Element and text position data:
· · · · · · ·
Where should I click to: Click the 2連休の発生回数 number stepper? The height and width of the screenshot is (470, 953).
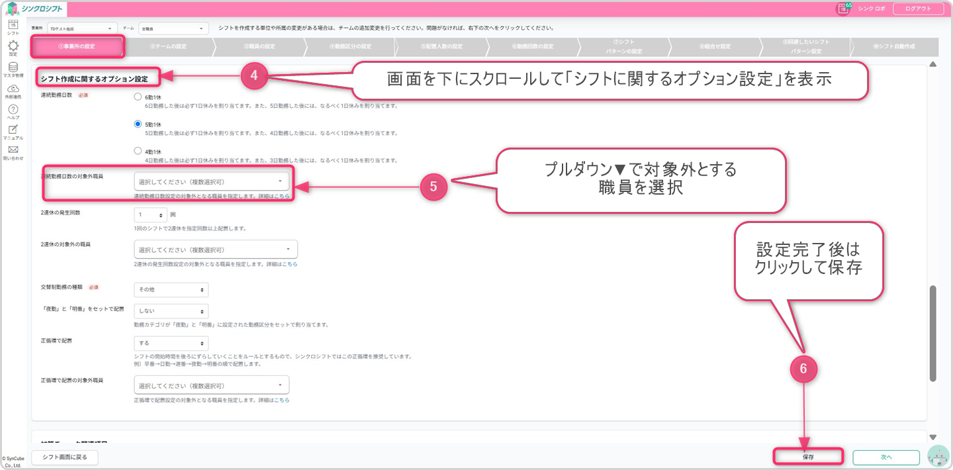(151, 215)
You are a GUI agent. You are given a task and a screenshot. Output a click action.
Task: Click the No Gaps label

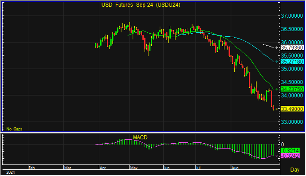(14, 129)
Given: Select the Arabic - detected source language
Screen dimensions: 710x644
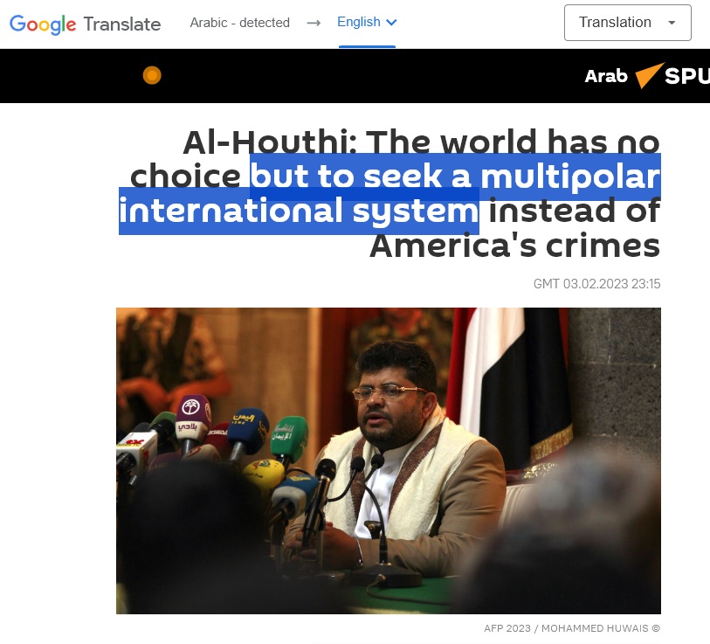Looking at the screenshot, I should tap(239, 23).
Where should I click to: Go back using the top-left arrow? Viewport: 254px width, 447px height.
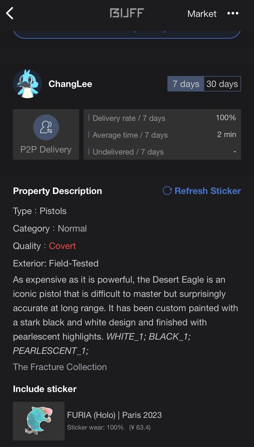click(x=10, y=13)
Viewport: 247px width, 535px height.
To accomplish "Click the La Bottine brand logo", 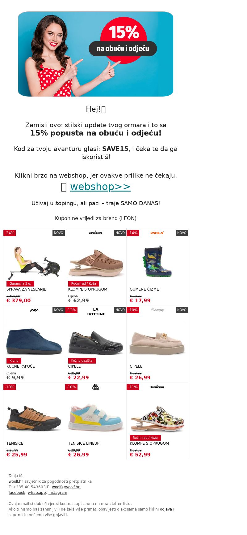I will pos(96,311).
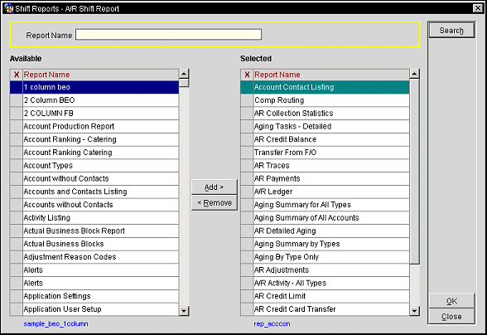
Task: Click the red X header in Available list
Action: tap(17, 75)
· · · · · · ·
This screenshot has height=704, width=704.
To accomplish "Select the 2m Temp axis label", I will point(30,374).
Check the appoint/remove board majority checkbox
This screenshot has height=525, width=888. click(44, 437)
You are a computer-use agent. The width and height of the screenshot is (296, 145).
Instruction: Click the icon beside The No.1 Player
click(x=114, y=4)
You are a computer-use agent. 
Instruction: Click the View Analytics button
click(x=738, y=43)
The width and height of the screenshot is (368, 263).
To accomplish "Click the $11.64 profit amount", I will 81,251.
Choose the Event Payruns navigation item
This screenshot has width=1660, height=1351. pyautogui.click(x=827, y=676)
· · · · · · ·
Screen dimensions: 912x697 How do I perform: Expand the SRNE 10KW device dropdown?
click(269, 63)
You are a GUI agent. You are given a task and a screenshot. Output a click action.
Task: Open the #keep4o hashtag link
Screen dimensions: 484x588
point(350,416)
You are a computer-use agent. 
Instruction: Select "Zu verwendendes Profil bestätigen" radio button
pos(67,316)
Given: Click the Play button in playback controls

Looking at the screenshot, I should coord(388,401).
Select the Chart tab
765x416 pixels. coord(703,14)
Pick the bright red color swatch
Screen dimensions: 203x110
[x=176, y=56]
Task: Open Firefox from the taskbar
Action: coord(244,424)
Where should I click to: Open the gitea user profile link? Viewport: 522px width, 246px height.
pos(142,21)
· · · · · · ·
WHAT TO DO: Copy the stretch from the line containing "The width and height of the screenshot is (368, 263)." through the line containing "This screenshot has width=1660, height=1351.", replacing "navigation item" with "menu link" and changing nothing else.

RESPONSE:
The width and height of the screenshot is (368, 263).
To accomplish "Click the $11.64 profit amount", I will 81,251.
Choose the Event Payruns menu link
This screenshot has width=1660, height=1351. pyautogui.click(x=827, y=676)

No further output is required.